#### RECORDS PROVIDED:
--*--

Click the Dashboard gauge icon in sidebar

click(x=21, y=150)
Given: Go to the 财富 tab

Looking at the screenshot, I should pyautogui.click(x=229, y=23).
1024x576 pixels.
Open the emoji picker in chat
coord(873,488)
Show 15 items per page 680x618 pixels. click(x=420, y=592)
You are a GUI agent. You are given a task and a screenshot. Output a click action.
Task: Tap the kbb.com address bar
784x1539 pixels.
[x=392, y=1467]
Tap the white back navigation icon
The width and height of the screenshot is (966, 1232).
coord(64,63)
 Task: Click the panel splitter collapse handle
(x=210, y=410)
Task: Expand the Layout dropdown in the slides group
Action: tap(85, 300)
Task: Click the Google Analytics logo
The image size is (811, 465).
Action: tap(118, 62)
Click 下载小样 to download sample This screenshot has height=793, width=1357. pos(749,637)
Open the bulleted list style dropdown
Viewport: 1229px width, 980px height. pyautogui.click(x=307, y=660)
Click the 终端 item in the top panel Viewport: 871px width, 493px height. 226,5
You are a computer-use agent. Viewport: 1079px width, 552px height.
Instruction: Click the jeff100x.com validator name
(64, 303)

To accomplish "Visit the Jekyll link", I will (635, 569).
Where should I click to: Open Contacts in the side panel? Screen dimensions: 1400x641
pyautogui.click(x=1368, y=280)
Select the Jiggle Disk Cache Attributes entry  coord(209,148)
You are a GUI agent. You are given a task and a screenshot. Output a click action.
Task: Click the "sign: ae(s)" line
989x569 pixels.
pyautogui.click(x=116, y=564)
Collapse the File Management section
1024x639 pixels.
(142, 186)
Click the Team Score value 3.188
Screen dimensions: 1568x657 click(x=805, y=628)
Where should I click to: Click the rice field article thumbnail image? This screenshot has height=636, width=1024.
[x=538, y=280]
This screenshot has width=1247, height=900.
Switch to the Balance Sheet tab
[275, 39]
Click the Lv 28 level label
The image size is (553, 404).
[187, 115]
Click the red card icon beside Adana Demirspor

--*--

#### WHAT IS BEING ASKED:
Please set down the whole listing above without altering a single line.

#### EXERCISE SOLUTION:
Click the Dashboard gauge icon in sidebar

click(x=21, y=150)
Given: Go to the 财富 tab

Looking at the screenshot, I should pyautogui.click(x=229, y=23).
1024x576 pixels.
Open the emoji picker in chat
coord(873,488)
Show 15 items per page 680x618 pixels. click(x=420, y=592)
You are a GUI agent. You are given a task and a screenshot. Output a click action.
Task: Tap the kbb.com address bar
784x1539 pixels.
[x=392, y=1467]
Tap the white back navigation icon
The width and height of the screenshot is (966, 1232).
coord(64,63)
 Task: Click the panel splitter collapse handle
(x=210, y=410)
Task: Expand the Layout dropdown in the slides group
Action: tap(85, 300)
Task: Click the Google Analytics logo
The image size is (811, 465).
Action: tap(118, 62)
Click 下载小样 to download sample This screenshot has height=793, width=1357. pos(749,637)
Open the bulleted list style dropdown
Viewport: 1229px width, 980px height. pyautogui.click(x=307, y=660)
Click the 终端 item in the top panel Viewport: 871px width, 493px height. 226,5
You are a computer-use agent. Viewport: 1079px width, 552px height.
Instruction: Click the jeff100x.com validator name
(64, 303)

To accomplish "Visit the Jekyll link", I will (635, 569).
Where should I click to: Open Contacts in the side panel? Screen dimensions: 1400x641
pyautogui.click(x=1368, y=280)
Select the Jiggle Disk Cache Attributes entry  coord(209,148)
You are a GUI agent. You are given a task and a screenshot. Output a click action.
Task: Click the "sign: ae(s)" line
989x569 pixels.
pyautogui.click(x=116, y=564)
Collapse the File Management section
1024x639 pixels.
(142, 186)
Click the Team Score value 3.188
Screen dimensions: 1568x657 click(x=805, y=628)
Where should I click to: Click the rice field article thumbnail image? This screenshot has height=636, width=1024.
[x=538, y=280]
This screenshot has width=1247, height=900.
Switch to the Balance Sheet tab
[275, 39]
Click the Lv 28 level label
The image size is (553, 404).
[187, 115]
Click the red card icon beside Adana Demirspor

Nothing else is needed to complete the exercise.